Focus on Sweden: a nation of tissue lovers

By Marcus Hellberg, Head of marketing and business development at Södra Cell

Ten million Swedes are second only to the US in per capita consumption. It’s all down to a historic affinity with the trees and forests covering the landscape … from sapling to harvest providing jobs, buildings, homes, membership of an exclusive club of tissue net-exporters, and a source of national pride.

Sweden is at the forefront of tissue. There are not that many of us (a little less than 10 million), so we won’t make any headlines in terms of absolute consumption. We use just short of 200,000 tonnes per year – half a dozen decent-sized tissue machines would cover it.

But per capita consumption tells a different story. Sweden leads Western Europe in this respect at nearly 20kg per capita compared with a Western European average nearer 15 kg. Only the USA consumes more tissue per capita than Sweden.

It’s not because the bracing Scandinavian climate results in high use of facial tissue – this particular category is not dominant. The explanation lies partly in a strong economy, which is always a pre-requisite of high tissue consumption. But that is not the whole story, because the highly-developed economies of France and Italy have never even reached 14kg/capita.

One thing which distinguishes Swedes as tissue consumers is the relationship we have with wood. Sweden is not excessively reliant on timber for its economic wellbeing, but it remains a very visible, historically-important material in our lives.

It covers much of the landscape, forms many of our buildings and most of us know somebody whose living is wholly or partly dependent on wood or wood-based products.

It is also plain to see that this resource is sustainable – the continuous cycle from sapling to harvesting is evident to anyone who ventures out of town.

Swedes are therefore positive about the use of products derived from wood. As a result they are receptive to a quality product and willing to see tissue as more than a commodity. Both brands and private label, the latter gradually gaining market share from a comparatively low level, are widely sold on the basis of added value qualities such as bulk and softness.

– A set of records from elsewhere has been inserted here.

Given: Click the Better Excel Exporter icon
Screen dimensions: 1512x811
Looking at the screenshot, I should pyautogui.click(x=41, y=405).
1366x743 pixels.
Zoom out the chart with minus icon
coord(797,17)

Design and embossing are also well accepted, but colour and scent just haven’t taken off. With such plentiful raw material on the doorstep, virgin fibre is the raw material of choice.

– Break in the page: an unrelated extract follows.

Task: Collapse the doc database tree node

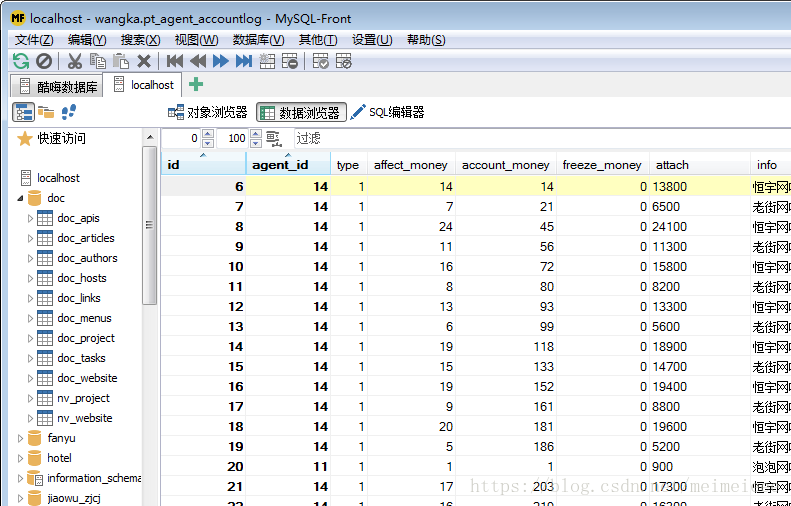Action: pyautogui.click(x=21, y=198)
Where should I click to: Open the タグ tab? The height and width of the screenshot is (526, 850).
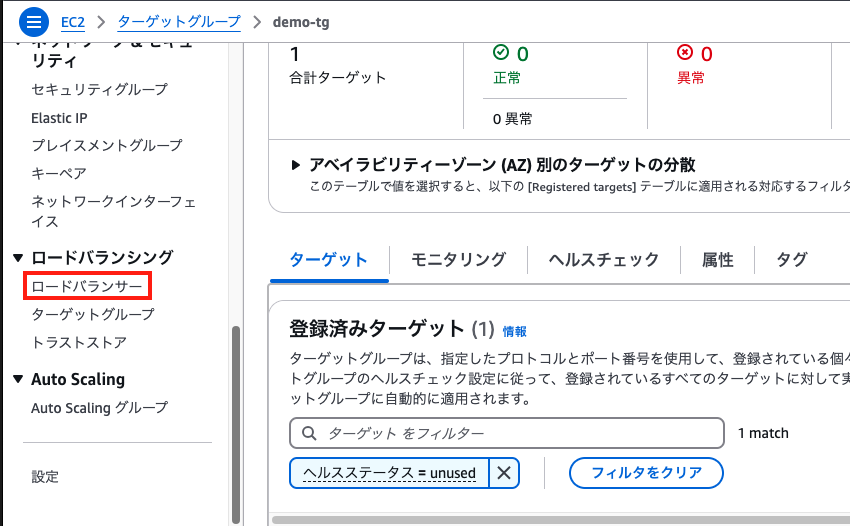click(792, 259)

This enthusiasm among the people for wood-based products also explains the popularity of paper towel for hand-drying compared with hot-air alternatives, and the use of kitchen towel in the home. Away-from-home towel is popular throughout the Nordic region, as is kitchen towel, and both have grown quite strongly in the past decade.

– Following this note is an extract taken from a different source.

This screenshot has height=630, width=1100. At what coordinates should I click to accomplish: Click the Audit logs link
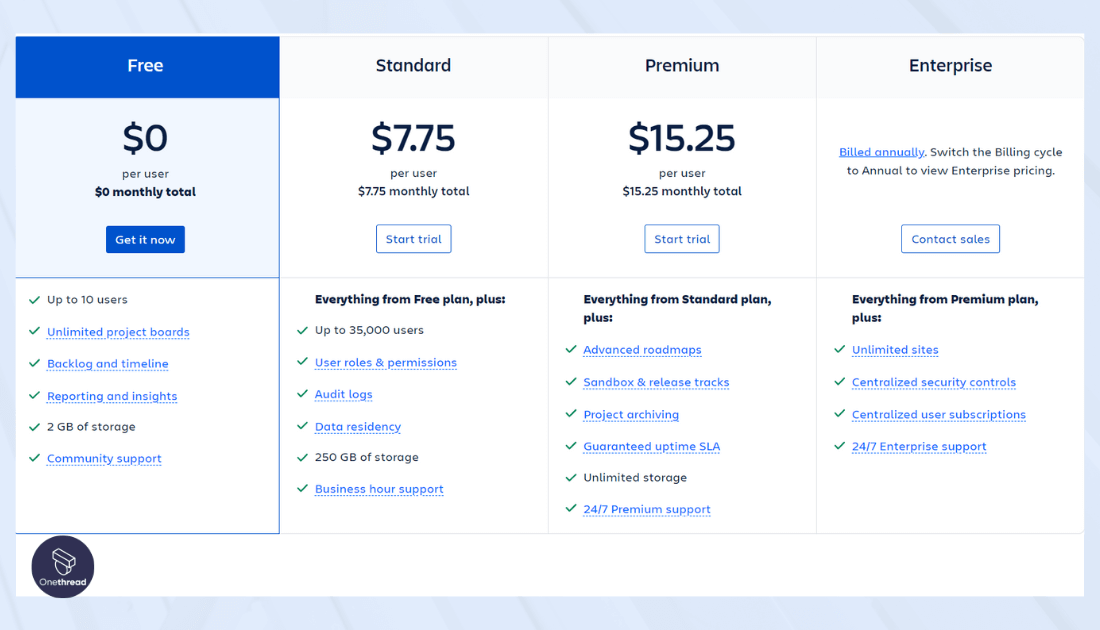coord(343,394)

This is likely to fuel growth for the foreseeable future in an otherwise mature market for tissue. Toilet tissue remains the largest sector in terms of consumption, but towel is catching up.

What also distinguishes Sweden’s tissue-making sector is that it is part of an exclusive club of net-exporters in Europe. Only Germany, Spain, Finland and Italy can claim the same distinction. Sweden produces nearly twice as much tissue as it consumes, with parent reels being shipped to the rest of the Nordic countries, the UK and continental Europe.

Sweden’s tissue producers are no longer exclusively Swedish but have a very international profile. They are at the forefront of tissue making and converting. Sofidel, for example, entered the fray in 2010 when they took over LPC’s assets in Sweden. The company’s Kisa site is said to be the group’s most innovative and automated since its upgrade in 2015.

Metsä Tissue has also invested in sophisticated new converting technology in the past few years at Katrinefors, Mariestad. In the more niche area of table napkins, Duni’s subsidiary Rexell Tissue & Airlaid upgraded and boosted capacity in 2015 at its Skåpafors mill.

Then of course there is Western Europe’s largest tissue producer, SCA Hygiene, with its 100,000+ tpy mill at Lilla Edet and facilities throughout Europe, boosted earlier in the decade by its acquisition of GP’s European assets.

It is a give-and-take relationship with these significant international players. In Sweden they benefit from their proximity to a certified fibre source, pulp expertise and also from the healthy local consumer market. You can be sure that the 2016 WWF Environmental Paper Awards earned by Sofidel and Metsä Tissue owe something to their experience in Sweden.

In turn these businesses can draw on group-wide technical expertise and experience, ensuring that Sweden remains a centre of tissue production excellence. There is no doubt that international ownership brings new skills and perspectives and the machinery sector in the Nordic region is very strong, too.

Compared with market pulp, graphic paper and board, tissue is a relatively minor player in the Swedish forest products market. But, tissue is in the ascendancy compared with most grades, and Sweden is leading the way.